Stored data entries
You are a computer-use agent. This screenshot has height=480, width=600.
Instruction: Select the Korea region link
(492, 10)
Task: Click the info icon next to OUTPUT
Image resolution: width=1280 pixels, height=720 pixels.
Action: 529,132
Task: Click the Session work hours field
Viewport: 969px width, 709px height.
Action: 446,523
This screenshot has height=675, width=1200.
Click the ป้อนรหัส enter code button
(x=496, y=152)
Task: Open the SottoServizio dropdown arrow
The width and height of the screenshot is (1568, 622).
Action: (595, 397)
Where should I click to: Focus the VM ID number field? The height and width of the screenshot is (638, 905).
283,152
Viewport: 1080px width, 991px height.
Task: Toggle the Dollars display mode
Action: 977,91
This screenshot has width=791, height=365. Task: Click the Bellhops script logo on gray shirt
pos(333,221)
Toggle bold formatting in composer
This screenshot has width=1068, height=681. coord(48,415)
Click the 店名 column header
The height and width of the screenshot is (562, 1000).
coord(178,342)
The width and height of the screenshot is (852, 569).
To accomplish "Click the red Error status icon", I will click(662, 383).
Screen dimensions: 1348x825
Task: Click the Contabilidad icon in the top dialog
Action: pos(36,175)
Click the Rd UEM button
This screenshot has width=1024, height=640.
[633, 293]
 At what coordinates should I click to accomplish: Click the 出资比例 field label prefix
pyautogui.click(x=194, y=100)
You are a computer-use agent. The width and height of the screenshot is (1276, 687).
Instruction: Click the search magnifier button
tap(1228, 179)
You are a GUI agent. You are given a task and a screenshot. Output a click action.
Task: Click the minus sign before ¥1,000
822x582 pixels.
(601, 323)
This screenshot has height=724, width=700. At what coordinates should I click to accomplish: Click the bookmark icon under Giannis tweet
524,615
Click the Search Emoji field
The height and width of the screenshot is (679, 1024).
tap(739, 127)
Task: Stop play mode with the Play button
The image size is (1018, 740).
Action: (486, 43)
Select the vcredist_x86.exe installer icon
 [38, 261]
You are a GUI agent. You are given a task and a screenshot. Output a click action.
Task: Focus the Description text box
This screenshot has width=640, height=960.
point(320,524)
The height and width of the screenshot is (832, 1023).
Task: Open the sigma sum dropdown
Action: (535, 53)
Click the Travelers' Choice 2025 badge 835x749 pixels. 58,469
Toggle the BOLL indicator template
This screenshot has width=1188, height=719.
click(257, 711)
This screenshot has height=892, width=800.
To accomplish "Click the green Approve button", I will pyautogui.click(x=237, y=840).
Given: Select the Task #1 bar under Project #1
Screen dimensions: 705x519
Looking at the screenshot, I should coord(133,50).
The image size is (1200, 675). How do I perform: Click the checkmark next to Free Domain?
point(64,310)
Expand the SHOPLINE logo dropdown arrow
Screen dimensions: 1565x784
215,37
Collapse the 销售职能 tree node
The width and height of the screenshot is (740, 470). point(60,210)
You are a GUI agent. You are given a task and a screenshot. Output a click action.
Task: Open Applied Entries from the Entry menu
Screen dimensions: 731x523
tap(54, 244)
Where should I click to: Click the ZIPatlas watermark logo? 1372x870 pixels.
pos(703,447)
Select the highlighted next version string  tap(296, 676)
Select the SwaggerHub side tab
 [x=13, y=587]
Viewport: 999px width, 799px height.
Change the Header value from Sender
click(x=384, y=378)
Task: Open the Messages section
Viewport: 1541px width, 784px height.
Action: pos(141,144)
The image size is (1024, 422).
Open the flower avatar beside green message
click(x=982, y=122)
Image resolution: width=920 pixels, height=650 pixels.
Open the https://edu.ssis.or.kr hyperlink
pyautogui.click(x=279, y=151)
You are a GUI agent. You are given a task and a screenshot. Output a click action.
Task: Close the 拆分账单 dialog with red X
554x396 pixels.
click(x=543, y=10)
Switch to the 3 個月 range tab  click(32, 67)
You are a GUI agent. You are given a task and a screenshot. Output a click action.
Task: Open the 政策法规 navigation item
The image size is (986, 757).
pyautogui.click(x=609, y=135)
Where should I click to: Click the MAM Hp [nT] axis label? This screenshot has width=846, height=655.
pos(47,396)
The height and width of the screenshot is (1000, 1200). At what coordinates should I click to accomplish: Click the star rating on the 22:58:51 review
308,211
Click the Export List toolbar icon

**THE TASK**
Reproduce every line above that contains the string "arrow".

**TASK ANSWER**
Task: Open the SottoServizio dropdown arrow
Expand the SHOPLINE logo dropdown arrow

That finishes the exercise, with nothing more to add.